> Document excerpt:
--

Nitrates in processed meats may up colon cancer risk

Use of nitrates in processed meat products like ham and sausage increased the risk of colon cancer, the French Agency for Food, Environmental and Occupational Health & Safety (ANSES) has confirmed.

Nitrates and nitrites are a type of salts that are added to processed and cured meats to extend shelf life and to give them flavour and a pink colour. Nitrites forms nitrates when combined with oxygen.

In 2015, a World Health Organization report classified processed meat as carcinogenic because curing — by adding nitrates or nitrites or by smoking — can lead to the formation of potentially cancer-causing chemicals.

The ANSES has confirmed a link between these additives and the risk of colon cancer, also known as bowel cancer, stating “more than half of exposure to nitrites comes from the consumption of charcuterie, because of the additives used in preparing it”.

Charcuterie is a French term for a branch of cooking devoted to prepared meat products, such as bacon, ham, sausage, terrines.

--

> Questions:
(1) Set down, word for word, the part of the article on nitrates in processed meats that opens with the words containing "In 2015, a World" and closes with "ham, sausage, terrines.".
(2) In the article on nitrates in processed meats, what share of exposure to nitrites does ANSES say comes from eating charcuterie?
(3) Continue the article on nitrates in processed meats from the point where it stops.

--

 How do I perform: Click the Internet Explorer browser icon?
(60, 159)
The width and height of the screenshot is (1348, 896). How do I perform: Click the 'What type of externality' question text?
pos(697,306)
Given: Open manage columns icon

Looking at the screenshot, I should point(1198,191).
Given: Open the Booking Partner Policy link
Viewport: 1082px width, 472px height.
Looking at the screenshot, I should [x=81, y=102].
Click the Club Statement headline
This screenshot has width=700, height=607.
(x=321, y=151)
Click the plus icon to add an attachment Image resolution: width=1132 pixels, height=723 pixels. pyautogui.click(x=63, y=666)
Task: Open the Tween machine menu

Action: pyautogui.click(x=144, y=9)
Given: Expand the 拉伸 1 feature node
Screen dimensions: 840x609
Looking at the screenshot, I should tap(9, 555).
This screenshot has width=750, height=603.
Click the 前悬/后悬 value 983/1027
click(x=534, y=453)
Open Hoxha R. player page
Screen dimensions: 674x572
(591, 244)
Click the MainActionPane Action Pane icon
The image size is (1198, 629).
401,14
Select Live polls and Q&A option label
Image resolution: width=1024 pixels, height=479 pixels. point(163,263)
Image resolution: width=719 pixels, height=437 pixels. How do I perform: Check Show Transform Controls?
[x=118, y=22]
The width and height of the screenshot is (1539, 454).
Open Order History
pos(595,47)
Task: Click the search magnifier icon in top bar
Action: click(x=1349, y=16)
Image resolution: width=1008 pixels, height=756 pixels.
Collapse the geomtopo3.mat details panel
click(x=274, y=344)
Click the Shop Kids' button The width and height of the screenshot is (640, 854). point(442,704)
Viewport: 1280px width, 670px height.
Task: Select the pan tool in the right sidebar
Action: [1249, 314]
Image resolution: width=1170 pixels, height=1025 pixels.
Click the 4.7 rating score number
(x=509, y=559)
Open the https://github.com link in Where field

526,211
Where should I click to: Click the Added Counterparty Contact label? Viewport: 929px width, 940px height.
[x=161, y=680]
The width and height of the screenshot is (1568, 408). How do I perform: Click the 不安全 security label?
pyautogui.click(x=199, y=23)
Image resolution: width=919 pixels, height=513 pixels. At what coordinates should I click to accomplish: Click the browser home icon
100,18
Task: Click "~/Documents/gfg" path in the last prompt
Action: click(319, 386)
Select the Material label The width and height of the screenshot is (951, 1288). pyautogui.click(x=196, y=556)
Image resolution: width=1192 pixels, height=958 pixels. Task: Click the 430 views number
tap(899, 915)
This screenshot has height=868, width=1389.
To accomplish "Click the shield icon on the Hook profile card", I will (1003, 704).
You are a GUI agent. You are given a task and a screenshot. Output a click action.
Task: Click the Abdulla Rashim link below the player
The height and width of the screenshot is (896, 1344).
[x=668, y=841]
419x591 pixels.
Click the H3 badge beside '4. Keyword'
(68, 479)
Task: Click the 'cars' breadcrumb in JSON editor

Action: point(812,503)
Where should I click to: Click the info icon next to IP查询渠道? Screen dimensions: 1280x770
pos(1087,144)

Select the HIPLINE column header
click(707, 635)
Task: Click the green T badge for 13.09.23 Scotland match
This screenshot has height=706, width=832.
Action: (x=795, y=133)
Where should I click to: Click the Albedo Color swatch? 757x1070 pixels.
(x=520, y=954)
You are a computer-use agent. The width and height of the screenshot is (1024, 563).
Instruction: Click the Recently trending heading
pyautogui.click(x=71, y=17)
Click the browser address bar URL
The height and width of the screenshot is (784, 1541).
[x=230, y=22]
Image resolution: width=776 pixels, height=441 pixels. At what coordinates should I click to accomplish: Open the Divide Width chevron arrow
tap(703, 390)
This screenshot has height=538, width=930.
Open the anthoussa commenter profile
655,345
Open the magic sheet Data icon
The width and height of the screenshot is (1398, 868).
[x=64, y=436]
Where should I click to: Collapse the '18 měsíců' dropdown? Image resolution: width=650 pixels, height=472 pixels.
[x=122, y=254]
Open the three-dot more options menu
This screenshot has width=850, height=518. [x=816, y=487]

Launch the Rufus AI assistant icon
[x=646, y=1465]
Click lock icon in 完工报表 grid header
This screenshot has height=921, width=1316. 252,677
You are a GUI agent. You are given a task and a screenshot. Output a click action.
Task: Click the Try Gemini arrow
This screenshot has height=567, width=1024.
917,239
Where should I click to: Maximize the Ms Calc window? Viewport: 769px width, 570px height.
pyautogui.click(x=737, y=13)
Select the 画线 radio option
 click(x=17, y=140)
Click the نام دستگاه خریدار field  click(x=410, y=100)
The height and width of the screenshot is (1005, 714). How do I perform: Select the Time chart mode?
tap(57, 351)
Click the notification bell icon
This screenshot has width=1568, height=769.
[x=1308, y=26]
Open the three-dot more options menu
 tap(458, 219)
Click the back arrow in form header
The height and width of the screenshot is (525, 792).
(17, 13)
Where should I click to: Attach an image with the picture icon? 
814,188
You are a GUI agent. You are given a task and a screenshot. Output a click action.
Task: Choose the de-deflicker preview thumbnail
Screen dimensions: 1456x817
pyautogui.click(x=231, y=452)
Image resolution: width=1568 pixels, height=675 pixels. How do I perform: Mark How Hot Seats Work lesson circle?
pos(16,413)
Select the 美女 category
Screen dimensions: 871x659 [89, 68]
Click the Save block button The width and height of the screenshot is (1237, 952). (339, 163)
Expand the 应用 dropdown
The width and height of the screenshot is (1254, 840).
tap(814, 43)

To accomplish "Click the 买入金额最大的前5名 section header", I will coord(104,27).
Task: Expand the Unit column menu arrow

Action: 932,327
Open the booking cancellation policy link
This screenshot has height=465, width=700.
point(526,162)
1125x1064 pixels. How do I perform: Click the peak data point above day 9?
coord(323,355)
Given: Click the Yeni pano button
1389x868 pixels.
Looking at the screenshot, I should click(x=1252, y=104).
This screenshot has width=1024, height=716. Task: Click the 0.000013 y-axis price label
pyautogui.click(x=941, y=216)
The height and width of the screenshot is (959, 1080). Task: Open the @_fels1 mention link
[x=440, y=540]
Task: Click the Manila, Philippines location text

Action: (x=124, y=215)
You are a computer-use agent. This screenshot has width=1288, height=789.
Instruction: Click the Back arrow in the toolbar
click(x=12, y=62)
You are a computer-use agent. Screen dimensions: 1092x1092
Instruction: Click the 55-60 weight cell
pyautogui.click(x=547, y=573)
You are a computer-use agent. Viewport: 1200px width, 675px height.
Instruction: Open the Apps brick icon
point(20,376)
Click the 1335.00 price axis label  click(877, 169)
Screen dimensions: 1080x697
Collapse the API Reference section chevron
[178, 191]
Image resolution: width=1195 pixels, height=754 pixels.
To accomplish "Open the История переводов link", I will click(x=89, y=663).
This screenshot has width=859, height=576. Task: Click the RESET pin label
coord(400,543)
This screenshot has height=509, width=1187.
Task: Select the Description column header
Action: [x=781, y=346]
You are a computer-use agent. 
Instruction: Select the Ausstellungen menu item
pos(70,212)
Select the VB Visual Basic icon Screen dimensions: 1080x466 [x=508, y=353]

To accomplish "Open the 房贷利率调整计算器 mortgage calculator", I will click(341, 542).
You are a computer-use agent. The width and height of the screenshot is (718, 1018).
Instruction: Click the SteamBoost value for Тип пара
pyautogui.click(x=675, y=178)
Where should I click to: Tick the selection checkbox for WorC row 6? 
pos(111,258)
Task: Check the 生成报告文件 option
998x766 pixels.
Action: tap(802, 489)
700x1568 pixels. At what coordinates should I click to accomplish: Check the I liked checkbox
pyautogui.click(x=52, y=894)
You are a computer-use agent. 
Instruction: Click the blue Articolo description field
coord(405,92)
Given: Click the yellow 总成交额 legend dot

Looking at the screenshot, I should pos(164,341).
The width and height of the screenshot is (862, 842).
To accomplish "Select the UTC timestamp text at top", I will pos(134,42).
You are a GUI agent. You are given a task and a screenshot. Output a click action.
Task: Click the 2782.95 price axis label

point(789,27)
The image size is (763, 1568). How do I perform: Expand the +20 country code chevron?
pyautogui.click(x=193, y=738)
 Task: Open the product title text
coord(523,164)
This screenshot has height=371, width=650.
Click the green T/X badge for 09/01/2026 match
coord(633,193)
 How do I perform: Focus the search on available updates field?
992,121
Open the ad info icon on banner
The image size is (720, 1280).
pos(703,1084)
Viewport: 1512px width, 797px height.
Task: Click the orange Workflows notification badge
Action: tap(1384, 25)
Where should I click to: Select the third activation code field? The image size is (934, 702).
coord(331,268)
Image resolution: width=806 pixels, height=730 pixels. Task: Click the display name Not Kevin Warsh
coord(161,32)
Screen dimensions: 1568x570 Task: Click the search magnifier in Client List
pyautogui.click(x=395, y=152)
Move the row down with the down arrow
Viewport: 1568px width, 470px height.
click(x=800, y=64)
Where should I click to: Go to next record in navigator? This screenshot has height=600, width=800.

--

> Task-by-task outputs:
(1)
In 2015, a World Health Organization report classified processed meat as carcinogenic because curing — by adding nitrates or nitrites or by smoking — can lead to the formation of potentially cancer-causing chemicals.

The ANSES has confirmed a link between these additives and the risk of colon cancer, also known as bowel cancer, stating “more than half of exposure to nitrites comes from the consumption of charcuterie, because of the additives used in preparing it”.

Charcuterie is a French term for a branch of cooking devoted to prepared meat products, such as bacon, ham, sausage, terrines.

(2) More than half.

(3)
To limit their exposure to nitrates and nitrites, the French health agency advises consumers to “limit their consumption of charcuterie to 150 grams per week” and “eat a varied and balanced diet, with at least five portions of fruit and vegetables per day”.

“Every day, we are exposed to nitrites and nitrates through our diet,” the agency said in a statement. “In light of current knowledge on their effects on human health, ANSES recommends reducing the population’s exposure to these substances by taking proactive measures to limit dietary exposure.”

According to ANSES, the higher the exposure to nitrites and nitrates, “the greater the risk of colorectal cancer in the population”.

The findings also confirmed “the existence of an association between the risk of colorectal cancer and exposure to nitrites and/or nitrates, whether ingested through the consumption of processed meat or drinking water”.